Peiting – Nach außen cool, aber innen brodelt ein Vulkan: Sebastian Buchwieser reicht’s! Nach den schwachen Auswärtsauftritten der vergangenen Wochen (drei deutliche Pleiten in Folge) hat der ECP den Anschluss zu Platz vier verloren (sieben Punkte Rückstand). Und in der anstehenden Zwischenrunde warten schwierige Aufgaben. Darum schlägt der Trainer des EC Peiting jetzt Alarm.

„So geht’s nicht weiter.

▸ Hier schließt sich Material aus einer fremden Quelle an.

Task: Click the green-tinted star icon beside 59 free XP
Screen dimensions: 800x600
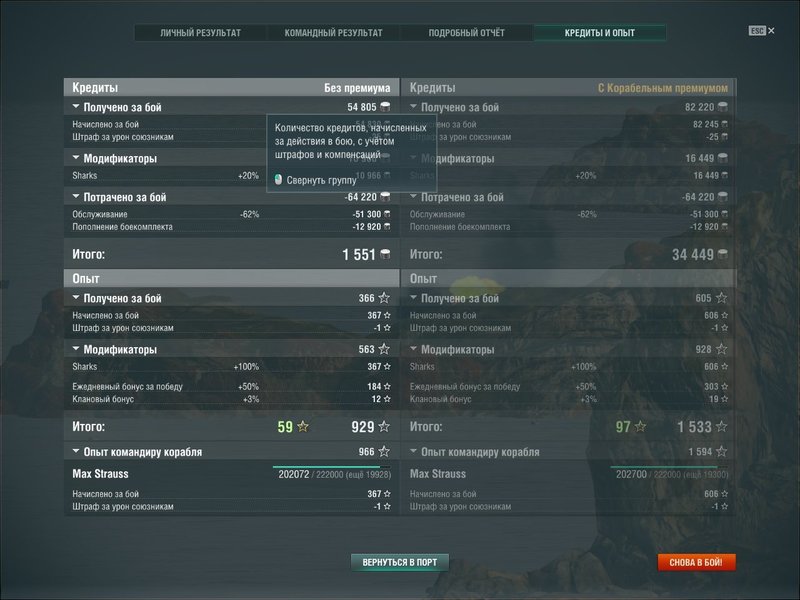Action: click(x=303, y=427)
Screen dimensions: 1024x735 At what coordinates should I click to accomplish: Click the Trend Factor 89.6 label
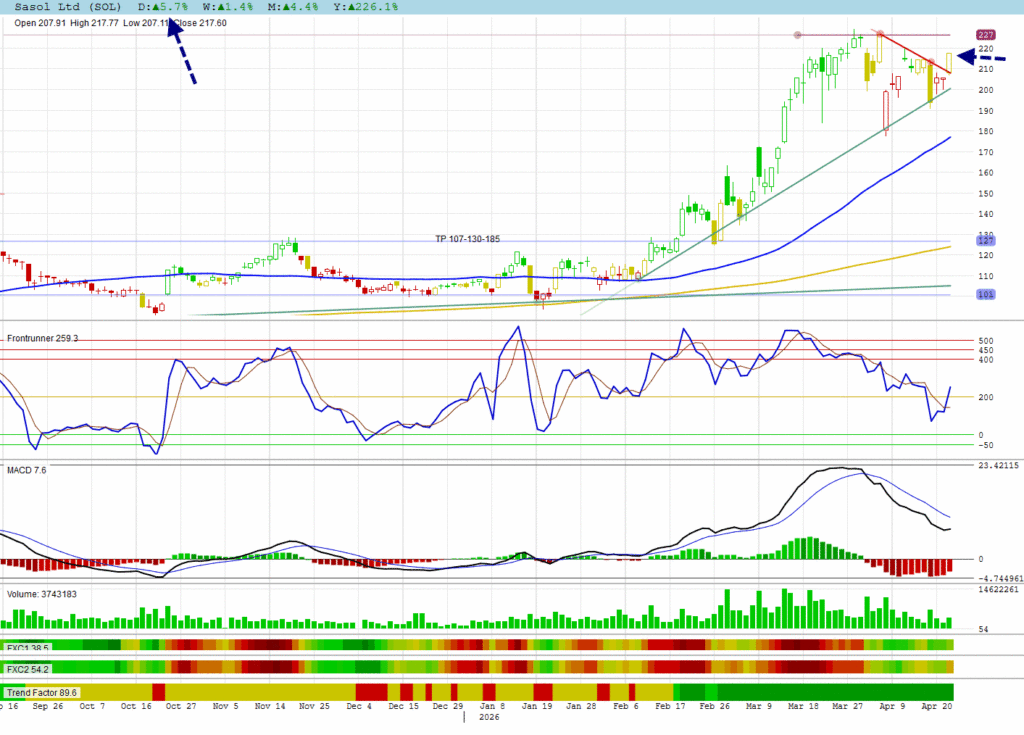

Wir schießen in letzter Zeit Böcke, die uns nicht passieren dürfen.“ Buchwieser kritisiert die Einstellung einiger Spieler. Beklagt, dass taktische Vorgaben nicht (mehr) eingehalten werden. „Wir sind nicht schlechter geworden. Nur der Kopf funktioniert nicht mehr, wie er soll.“

Ein möglicher Grund: Seit die Playoff-Teilnahme in trockenen Tüchern ist, hat sich eine gewisse Selbstzufriedenheit im Kader breit gemacht. Vor eigenem Publikum geben die Peitinger weiter Vollgas, auswärts schleicht sich aber immer häufiger der Schlendrian ein.

Am Mittwochabend (am Dienstag hatte die Mannschaft trainingsfrei) sprach der Trainer bei der Team-Besprechung deshalb Klartext. Bei der Videoanalyse wurden die Fehler der vergangenen Wochen gnadenlos angesprochen. Anschließend bat Buchwieser die Mannschaft aufs Eis, ließ sein Team ordentlich schwitzen. Motto: Schluss mit lustig! Ab jetzt ist wieder Vollgas-Eishockey angesagt. Der Trainer: „Wir müssen immer 100 Prozent geben, ansonsten gewinnen wir gegen die Teams, die vor uns stehen, nicht.“

Wer nicht mitzieht, dem stehen künftig eisige Zeiten bevor. Schon für die Partien am Wochenende gegen Waldkraiburg (Fr., 19.30 Uhr) und am Sonntag bei Spitzenreiter Rosenheim (17 Uhr) kündigt Buchwieser „Denkpausen“ für einige Akteure an. Der ein oder andere Spieler wird sich wohl in einer anderen Reihe wiederfinden, ein paar Einsätze weniger bekommen als gewöhnlich. Die Spieler sollten sich also ranhalten, sonst bricht Vulkan Buchwieser endgültig aus.

Die Gegner am Wochenende

EHC Waldkraiburg

Spielbeginn: am Freitag, 19.30 Uhr, im Eisstadion Peiting.

Zum Gegner: Hinter dem EHC Waldkraiburg liegen turbulente Monate. Im November trennte man sich von Trainer Sergej Hatkevich, holte Meistertrainer Rainer Zerwesz zurück. Im Dezember übernahm dann Tomas Martinec. Der Ex-Nationalspieler ist auch schon wieder weg (auf eigenen Wunsch) – und Zerwesz wieder da. In der Tabelle liegen die Waldkraiburger mit mageren 18 Punkten auf dem vorletzten Platz. Alle drei Duelle gegen den ECP gingen verloren. Topscorer des EHC: Brent Norris (33 Punkte).

Starbulls Rosenheim

Spielbeginn: Sonntag, 17 Uhr, im emilio-Stadion Rosenheim.

Zum Gegner: DEL2-Absteiger Rosenheim grüßt derzeit von der Tabellenspitze. Das Team um Trainer Manuel Kofler hat sechsmal in Folge gewonnen, sich damit die Spitzenposition vom Deggendorfer SC zurückgeholt. Die große Stärke der Rosenheimer: Die Ausgeglichenheit im Team. 13 Spieler haben schon mindestens 20 Scorerpunkte gesammelt. Zum Vergleich: Beim ECP haben bisher nur acht Akteure die 20er-Marke geknackt. Außerdem stellen die Starbulls mit nur 72 Gegentoren die beste Abwehr der Liga. Von den bisherigen drei Duellen mit Peiting gewann Rosenheim zwei. Topscorer ist Ex-ECP-Spieler Michael Baindl (34 Punkte).